Modern agents are increasingly able to:

  • Observe their own output
  • Compare it to expected outcomes
  • Identify failure modes
  • Adjust behavior mid-run

This is where tools like Playwright matter enormously.

When an agent can interact with a real interface, inspect state, replay actions, and validate outcomes, it stops behaving like a one-shot responder and starts behaving like a system.

Games amplify this effect because feedback is immediate and unforgiving. A bad move is visible. A lost position is undeniable. The agent has to reconcile intent with outcome.

That loop—act, observe, correct—is improving fast.

Context Windows Are the Real Constraint

If there's one hard limit I kept running into, it wasn't model intelligence.

It was context management.

Games make this painfully obvious.

Long-running sessions stress:

  • Memory boundaries
  • Instruction decay
  • Goal drift
  • Accidental overwrites
  • Reset recovery

Between October and January, agents got significantly better at operating within constrained context windows.
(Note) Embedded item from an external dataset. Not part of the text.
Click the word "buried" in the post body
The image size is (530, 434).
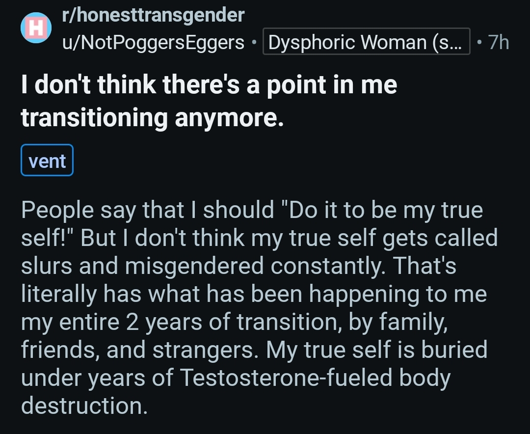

Not by magically remembering everything—but by becoming more selective, more structured, and more disciplined about what matters.

The takeaway is simple but uncomfortable:

AI performance is increasingly limited by how we manage context, not by how smart the models are.

Games surface this faster than almost anything else.

Same Game, Different Brains

One of the most valuable practices in this arcade has been rebuilding the same basic game across different AI tools.

Claude. Gemini. Codex.

Same rules. Same objectives. Same constraints.

Wildly different approaches.

Some models favor:

  • Explicit planning
  • Careful explanation
  • Conservative moves

Others:

  • Explore aggressively
  • Recover quickly
  • Optimize via iteration rather than foresight

None of them are "right." But seeing the differences side-by-side builds intuition fast.

You don't learn this from benchmarks. You learn it by watching how each agent struggles—and how that struggle changes month to month.

Why Static End States Matter

Every game eventually ends up as a static page, hosted simply, with the source code published.

That's intentional.

Static artifacts remove excuses.

No background services. No orchestration magic. No operational crutches.

If the experience is good as a frozen artifact, the system design worked. If it's fragile, confusing, or inconsistent, it didn't.

That discipline makes evaluation honest: OK. Good. Great.

Then move on.

The Real Lesson

AI isn't just getting smarter.

It's getting:

  • More patient
  • More stable
  • Better at self-correction
  • More tolerant of imperfect instructions
  • More capable of operating as a system

The speed of that change—from October to January—was impossible to miss when rebuilding the same games over and over.

That's why I'd encourage others to do something similar.

You don't need a chess engine. You don't need a political simulation.

You need:

  • A bounded system
  • A real endpoint
  • A willingness to rebuild it over time

Name it something human. Ship it. Play it.

And then ask the question that matters:

Can you still beat the dog?

Because lately... that's getting a lot harder.